Se parece a la ambición en grado sublime; aseméjase también a la caridad. Trato de arrojarla de mí, y vuelve; se pone en acecho delante de mi alma, fascinándola con un mirar hermoso y terrible. El alma, al verse acometida de tal idea, tiembla, y al propio tiempo se llena de una luz... (Con arrobamiento.) No sé cómo expresarlo...
de una luz que no es esta lucecilla que en el mundo visible nos rodea.
SOR MARÍA.— ¿No estás contenta en el Socorro? VICTORIA.— Sí.
SOR MARÍA.— ¿Te parece demasiado estrecha y trabajosa nuestra vida? VICTORIA.— No lo bastante. Aún puede haber otra más trabajosa, más ruda, más difícil, aunque exteriormente no lo parezca.
SOR MARÍA.— (confusa.) No sé... no te entiendo.
VICTORIA.— Quizás no suceda lo que he dicho; pero si sucediese, dirán de mí las Hermanas: "¡Ah!, la extravagante, la soñadora, la de ambicioso espíritu, la que nunca se sacia de lo espinoso y difícil... nos abandona hostigada de su imaginación inquieta y voluble". Paréceme que las oigo... Pero no me importa. El Señor, que ve mis resoluciones, conoce la intención de ellas.
SOR MARÍA.— ¿Pero qué resoluciones? Hace poco, hablando un día las dos ante aquella pobre Hermana que murió de cáncer, me decías: "Yo quiero ser mártir, pero mártir de verdad".
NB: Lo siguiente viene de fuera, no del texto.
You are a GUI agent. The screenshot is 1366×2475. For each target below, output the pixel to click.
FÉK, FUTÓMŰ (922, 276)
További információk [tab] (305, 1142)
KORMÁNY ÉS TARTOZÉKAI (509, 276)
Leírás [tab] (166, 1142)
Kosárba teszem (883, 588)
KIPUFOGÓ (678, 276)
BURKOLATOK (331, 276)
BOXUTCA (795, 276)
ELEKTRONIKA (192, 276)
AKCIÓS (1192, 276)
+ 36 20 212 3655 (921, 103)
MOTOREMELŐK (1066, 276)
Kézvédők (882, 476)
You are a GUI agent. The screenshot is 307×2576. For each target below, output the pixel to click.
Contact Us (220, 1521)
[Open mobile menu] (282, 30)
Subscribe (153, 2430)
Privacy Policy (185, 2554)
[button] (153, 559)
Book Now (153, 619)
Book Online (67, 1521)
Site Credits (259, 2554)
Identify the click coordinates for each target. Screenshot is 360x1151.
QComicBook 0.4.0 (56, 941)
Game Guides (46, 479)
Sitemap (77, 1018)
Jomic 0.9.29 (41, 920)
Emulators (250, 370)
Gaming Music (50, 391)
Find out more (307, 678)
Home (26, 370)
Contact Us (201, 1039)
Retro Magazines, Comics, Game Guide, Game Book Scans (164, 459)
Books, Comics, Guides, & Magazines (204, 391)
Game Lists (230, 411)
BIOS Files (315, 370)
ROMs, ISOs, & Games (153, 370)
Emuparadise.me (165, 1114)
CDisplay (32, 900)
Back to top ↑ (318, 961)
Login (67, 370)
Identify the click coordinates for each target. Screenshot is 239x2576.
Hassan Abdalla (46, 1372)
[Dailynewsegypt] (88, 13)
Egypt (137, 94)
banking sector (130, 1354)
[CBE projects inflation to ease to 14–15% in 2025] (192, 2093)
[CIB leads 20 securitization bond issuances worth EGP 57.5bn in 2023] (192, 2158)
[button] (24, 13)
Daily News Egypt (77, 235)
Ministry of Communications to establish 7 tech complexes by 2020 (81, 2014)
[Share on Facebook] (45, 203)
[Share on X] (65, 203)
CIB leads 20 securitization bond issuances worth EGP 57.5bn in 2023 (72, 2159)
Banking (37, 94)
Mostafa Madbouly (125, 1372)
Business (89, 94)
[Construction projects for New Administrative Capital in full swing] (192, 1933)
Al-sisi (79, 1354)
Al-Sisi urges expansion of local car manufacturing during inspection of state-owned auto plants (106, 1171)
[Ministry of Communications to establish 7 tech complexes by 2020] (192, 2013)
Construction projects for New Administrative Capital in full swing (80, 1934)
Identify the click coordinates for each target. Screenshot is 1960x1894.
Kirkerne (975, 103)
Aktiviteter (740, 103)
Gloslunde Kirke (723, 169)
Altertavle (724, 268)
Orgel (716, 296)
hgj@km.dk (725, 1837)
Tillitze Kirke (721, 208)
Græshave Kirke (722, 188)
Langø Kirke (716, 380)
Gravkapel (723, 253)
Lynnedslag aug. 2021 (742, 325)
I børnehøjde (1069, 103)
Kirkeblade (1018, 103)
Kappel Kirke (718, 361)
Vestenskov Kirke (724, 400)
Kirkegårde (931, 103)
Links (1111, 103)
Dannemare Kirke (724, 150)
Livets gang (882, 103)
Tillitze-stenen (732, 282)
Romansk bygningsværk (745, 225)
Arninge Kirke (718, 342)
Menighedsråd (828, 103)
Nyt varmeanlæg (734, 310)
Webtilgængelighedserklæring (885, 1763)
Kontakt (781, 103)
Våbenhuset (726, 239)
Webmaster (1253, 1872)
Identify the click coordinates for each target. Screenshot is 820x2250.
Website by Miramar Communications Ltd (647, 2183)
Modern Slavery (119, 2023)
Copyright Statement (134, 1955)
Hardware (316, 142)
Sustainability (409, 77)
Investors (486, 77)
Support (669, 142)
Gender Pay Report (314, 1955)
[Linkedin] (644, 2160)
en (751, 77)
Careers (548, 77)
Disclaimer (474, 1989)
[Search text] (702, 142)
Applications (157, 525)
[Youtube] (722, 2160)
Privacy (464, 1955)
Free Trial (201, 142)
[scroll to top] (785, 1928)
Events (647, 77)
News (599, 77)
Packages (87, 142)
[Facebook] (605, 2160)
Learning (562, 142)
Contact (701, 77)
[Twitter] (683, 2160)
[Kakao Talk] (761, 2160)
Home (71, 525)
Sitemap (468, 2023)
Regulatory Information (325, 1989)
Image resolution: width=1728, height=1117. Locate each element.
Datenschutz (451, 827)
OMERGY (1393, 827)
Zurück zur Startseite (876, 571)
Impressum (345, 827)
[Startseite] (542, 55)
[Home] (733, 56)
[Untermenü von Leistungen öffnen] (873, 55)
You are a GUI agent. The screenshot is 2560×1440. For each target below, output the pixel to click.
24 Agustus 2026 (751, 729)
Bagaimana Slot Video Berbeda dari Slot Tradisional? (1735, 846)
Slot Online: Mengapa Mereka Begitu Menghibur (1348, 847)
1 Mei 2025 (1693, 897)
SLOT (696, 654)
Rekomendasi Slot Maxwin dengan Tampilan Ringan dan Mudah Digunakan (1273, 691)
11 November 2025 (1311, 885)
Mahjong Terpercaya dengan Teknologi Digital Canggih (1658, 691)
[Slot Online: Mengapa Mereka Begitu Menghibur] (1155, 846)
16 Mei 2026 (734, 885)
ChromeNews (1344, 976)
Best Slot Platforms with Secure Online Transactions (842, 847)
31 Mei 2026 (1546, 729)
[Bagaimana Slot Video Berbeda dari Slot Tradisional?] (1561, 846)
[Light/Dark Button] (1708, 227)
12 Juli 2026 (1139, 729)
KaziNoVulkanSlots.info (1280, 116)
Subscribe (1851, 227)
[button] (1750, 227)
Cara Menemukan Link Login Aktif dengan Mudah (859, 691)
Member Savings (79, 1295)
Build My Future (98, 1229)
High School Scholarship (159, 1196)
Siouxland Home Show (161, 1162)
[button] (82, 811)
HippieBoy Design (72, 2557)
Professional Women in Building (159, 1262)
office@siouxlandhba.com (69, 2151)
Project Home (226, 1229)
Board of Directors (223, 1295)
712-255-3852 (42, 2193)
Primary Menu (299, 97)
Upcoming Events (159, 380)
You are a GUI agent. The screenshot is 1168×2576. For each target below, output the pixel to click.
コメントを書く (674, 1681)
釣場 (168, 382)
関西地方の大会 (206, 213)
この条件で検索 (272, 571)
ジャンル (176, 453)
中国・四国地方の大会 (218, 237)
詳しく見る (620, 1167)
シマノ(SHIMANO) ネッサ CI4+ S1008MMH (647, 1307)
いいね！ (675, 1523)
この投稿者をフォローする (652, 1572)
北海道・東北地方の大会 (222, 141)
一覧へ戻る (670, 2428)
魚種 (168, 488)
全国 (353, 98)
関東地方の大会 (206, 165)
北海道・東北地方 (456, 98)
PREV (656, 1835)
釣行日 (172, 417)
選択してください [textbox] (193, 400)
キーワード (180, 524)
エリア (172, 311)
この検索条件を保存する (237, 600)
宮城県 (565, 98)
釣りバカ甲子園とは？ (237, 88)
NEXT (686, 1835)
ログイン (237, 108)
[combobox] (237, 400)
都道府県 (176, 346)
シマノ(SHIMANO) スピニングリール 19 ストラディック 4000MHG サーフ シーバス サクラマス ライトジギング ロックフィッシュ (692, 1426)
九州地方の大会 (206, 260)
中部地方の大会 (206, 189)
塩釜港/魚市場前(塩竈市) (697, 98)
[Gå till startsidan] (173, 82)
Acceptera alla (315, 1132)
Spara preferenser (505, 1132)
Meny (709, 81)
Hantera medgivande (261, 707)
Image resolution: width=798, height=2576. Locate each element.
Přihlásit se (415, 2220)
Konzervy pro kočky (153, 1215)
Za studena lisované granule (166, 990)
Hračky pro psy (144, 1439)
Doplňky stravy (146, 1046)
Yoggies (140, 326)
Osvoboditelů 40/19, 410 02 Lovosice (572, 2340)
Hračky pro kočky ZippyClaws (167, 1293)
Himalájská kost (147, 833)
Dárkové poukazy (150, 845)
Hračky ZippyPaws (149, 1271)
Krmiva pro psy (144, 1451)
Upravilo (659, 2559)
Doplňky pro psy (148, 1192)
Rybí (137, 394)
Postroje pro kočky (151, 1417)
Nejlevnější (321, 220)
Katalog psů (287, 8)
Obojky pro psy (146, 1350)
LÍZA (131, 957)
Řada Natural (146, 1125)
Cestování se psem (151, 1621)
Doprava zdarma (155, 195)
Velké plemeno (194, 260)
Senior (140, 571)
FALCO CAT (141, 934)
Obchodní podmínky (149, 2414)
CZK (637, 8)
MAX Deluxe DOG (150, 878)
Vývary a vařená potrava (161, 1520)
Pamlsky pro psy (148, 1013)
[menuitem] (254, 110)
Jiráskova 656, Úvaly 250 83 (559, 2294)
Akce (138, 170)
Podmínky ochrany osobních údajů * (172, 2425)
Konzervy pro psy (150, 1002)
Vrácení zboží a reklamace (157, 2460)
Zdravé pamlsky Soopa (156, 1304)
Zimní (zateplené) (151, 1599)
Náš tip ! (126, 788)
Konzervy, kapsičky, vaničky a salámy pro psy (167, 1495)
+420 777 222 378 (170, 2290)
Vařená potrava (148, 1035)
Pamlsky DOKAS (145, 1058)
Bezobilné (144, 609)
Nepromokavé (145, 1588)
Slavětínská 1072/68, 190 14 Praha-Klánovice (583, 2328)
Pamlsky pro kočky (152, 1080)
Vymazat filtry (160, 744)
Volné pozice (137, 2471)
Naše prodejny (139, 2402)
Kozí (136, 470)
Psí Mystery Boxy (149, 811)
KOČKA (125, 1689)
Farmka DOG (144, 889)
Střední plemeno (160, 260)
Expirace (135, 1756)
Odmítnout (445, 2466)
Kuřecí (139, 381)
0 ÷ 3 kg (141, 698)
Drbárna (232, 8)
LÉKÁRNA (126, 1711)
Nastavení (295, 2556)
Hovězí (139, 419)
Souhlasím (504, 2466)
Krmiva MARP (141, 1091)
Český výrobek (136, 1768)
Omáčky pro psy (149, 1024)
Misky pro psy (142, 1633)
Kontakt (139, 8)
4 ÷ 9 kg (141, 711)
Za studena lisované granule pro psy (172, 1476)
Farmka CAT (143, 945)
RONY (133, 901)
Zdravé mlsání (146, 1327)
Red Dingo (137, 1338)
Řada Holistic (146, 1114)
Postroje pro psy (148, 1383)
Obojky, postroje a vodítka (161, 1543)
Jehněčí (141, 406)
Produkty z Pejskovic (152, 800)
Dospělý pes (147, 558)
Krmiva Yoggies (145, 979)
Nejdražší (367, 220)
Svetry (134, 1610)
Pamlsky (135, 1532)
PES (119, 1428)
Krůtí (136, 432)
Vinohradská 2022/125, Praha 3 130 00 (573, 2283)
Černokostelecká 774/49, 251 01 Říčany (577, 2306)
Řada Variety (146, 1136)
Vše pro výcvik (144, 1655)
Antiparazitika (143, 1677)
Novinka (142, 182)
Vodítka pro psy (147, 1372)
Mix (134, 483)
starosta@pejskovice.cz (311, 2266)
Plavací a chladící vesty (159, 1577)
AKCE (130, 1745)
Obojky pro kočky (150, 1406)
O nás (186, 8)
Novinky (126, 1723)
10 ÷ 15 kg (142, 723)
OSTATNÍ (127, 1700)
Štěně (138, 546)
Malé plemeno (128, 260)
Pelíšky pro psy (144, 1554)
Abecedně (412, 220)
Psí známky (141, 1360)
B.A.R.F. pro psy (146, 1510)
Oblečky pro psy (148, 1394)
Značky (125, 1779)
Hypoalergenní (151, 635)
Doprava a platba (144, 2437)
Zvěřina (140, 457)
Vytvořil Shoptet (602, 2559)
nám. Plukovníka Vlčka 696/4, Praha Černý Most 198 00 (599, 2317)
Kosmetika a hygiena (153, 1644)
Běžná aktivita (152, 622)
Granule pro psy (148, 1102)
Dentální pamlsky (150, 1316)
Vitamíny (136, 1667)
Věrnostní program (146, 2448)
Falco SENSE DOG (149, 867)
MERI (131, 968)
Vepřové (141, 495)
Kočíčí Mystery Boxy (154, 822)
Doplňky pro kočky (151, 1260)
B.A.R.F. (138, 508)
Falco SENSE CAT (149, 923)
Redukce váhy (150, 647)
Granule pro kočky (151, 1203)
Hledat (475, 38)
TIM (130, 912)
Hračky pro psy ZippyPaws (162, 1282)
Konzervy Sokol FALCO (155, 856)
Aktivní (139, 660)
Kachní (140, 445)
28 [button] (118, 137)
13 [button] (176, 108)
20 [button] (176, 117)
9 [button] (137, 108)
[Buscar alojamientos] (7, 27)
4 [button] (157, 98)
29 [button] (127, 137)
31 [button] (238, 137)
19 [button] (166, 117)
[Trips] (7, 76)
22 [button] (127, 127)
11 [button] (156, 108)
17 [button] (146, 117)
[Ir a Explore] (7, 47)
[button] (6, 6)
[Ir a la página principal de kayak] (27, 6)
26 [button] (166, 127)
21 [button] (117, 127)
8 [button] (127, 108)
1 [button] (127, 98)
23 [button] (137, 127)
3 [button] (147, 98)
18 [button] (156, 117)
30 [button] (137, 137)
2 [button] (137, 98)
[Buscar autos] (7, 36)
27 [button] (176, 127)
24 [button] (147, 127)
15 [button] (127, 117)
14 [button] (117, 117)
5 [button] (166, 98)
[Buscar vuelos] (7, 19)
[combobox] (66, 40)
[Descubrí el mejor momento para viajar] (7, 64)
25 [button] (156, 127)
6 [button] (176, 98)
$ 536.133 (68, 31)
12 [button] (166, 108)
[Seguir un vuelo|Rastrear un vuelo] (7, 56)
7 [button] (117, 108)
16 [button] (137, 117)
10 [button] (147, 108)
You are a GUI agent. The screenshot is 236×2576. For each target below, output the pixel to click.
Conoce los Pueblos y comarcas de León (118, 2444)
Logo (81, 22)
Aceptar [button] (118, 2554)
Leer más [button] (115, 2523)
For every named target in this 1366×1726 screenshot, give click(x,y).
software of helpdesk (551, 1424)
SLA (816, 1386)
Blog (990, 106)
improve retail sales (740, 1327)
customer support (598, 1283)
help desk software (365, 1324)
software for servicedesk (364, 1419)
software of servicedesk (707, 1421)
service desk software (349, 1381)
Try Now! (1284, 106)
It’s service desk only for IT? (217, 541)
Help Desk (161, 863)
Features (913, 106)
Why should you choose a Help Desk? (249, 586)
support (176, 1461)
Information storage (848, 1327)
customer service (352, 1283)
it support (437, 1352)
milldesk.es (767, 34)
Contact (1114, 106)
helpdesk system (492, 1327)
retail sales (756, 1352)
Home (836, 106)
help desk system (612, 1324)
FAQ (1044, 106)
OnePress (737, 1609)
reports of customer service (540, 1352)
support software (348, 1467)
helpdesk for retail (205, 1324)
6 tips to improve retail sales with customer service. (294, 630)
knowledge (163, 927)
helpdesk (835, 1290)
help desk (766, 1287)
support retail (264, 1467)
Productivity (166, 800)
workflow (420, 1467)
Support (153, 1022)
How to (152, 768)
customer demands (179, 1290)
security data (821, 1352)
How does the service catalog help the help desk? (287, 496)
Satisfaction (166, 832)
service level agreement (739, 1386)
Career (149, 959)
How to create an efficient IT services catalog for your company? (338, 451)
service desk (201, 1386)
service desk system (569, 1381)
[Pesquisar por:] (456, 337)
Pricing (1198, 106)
VICTORIA.— Pues ahora se me presenta la ocasión.
SOR MARÍA.— ¿Ocasión de martirio? VICTORIA.— Sí.
SOR MARÍA.— ¿Te crucifican? VICTORIA.— Materialmente, no. Pero un suplicio lento es más atroz, y, por tanto, más meritorio que el de clavarnos manos y pies en un madero.
SOR MARÍA.— (asustada.) Victoria, hija mía, tu ánimo está perturbado... No resuelvas nada sin consultar... Mira, ahí tienes al padre Serra, tu confesor antes de entrar en el Socorro.
VICTORIA.— (levantándose presurosa.) ¿Dónde? ¿Le ha visto usted? SOR MARÍA.— Sí; por ahí. (Señalando al parque.) Hablamos un rato.
Contemplaba las flores, y se sentaba en todos los bancos que encontraba. El pobrecito es tan viejo, que apenas puede andar.
VICTORIA.— ¿Y entró en casa? SOR MARÍA.— Sí, por la puerta que conduce al oratorio de tu mamá; arriba.
Consúltale.
VICTORIA.— Ahora mismo. ¿A quién mejor que al grande amigo de mi familia, al que mi madre veneraba como a un santo...? SOR MARÍA.— Ea, yo me voy. No quiero hacer esperar a las Hermanas.
Reflexiona, Victoria; no te arrebates. Ya sabes lo que dice nuestra Madre. El entusiasmo es siempre un estado sospechoso, y hay que precaverse contra él. Vale más tomarlo todo con calma, hasta la salvación. Así es más segura. Porque en los raptos de la mente hay casos de equivocaciones, ¿sabes?... En fin, consulta, consulta con ese santo varón.
VICTORIA.— Consultaré... Adiós. (Le besa la mano llorando.) SOR MARÍA.— (¡Pobre criatura! Es toda bondad, pureza y amor... Pero su cabeza, digan lo que quieran, no rige bien.) Vamos, ¿por qué lloras? ¡Hermana mía, si nos hemos de ver allá... si has de volver! (Victoria continúa llorando sin poder hablar.) Pues acabarás por afligirme también a mí.
VICTORIA.— Adiós, adiós. (Haciendo un esfuerzo se separan. Vase Sor María del Sagrario por el foro.)